Volunteers find bones in suspected cartel 'kitchen'

US

EL PASO, Texas (Border Report) – The Tamaulipas Attorney General’s Office is confirming a community group’s claim that it found multiple human remains near the border city of Matamoros.

Colectivo Amor por los Desaparecidos (For the Love of the Disappeared Collective) notified authorities regarding its findings on Monday and Tuesday.

“Stemming from searches by the collective, state authorities took note of bone fragments exposed to heat in two sites, one near kilometer 85 of the Reynosa-Matamoros highway, the other in Sierrita farm (west) of Matamoros,” the Attorney General’s Office said in a statement.

The state’s medical examiner picked up four sets of bones and 54 bone fragments from the first site. Seven steel drums were found at the second site; prosecutors confirmed bone fragments were found in at least one of the drums.

Reynosa, Matamoros and even Laredo to the west for the past few years have been teeming with violent cartel activity. Community groups calling themselves collectives have been searching for missing relatives for just as long.

What authorities mean by “exposed to heat” is that human bodies were burned to the bone, the community activists say. That’s a common practice for cartels trying to hide the bodies of victims after murdering them; the out-of-the-way places this activity occurs are colloquially known as “kitchens.”

“We are at the extermination-by-fire-exposure site,” Martha Quintana, a member of the collective, said during a Facebook Live broadcast on Tuesday. “We are going to show some pieces of clothing found at the site to see if anyone can identify them.”

The broadcast shows discarded metal drums in the brush near an abandoned house. Searchers wearing surgical gloves pick up torn jeans, shirts and jackets. Some items appear to be bloodstained. They go from size small to extra-large. A woman’s blouse was found as well.

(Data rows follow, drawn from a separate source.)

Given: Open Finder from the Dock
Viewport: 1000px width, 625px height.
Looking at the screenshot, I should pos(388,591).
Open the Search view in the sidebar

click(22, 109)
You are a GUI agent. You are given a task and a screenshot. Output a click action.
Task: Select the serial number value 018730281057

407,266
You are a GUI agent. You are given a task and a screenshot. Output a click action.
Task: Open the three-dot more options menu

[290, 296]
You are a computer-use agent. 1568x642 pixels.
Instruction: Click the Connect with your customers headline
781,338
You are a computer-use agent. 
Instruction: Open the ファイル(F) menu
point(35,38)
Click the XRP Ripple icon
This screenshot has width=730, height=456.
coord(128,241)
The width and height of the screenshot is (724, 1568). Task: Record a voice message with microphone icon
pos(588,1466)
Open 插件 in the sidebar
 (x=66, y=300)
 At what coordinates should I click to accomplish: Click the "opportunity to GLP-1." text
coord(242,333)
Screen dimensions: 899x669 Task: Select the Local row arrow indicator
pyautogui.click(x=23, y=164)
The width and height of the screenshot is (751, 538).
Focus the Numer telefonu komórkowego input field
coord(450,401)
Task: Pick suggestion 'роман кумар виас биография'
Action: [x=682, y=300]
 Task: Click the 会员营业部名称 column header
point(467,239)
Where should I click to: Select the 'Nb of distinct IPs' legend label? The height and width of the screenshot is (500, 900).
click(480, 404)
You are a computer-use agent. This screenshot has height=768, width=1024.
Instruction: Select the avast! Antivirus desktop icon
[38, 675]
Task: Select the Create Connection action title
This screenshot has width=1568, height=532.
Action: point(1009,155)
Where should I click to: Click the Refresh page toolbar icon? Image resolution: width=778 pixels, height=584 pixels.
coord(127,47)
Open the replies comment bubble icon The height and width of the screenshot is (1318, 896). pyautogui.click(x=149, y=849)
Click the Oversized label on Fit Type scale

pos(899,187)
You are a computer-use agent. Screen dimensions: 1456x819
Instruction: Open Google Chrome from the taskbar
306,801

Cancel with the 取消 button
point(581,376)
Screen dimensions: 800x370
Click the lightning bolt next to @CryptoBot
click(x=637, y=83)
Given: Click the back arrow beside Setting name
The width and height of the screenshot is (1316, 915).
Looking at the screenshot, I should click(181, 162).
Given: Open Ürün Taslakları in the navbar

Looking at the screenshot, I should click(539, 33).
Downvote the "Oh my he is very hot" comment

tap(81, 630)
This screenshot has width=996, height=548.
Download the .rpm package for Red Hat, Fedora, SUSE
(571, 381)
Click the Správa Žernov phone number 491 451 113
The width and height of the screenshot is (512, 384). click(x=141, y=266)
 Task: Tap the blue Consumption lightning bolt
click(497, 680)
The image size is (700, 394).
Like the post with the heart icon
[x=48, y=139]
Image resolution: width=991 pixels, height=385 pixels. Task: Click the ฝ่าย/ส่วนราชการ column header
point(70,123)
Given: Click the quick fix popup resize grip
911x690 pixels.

“Those were used to blindfold them,” Quintana said of soiled long strips of cloth found near bone fragments.

For the Love of the Disappeared Collective last year helped Mexican authorities locate 27 bodies in nearby Reynosa. Most of the bodies had been hacked to pieces.

The Attorney General’s Office said it would conduct DNA testing on the bones. It’s a complicated and lengthy process, it said in its statement.

“This office reaffirms its commitment to work with the families in searching and locating the missing persons,” the statement said.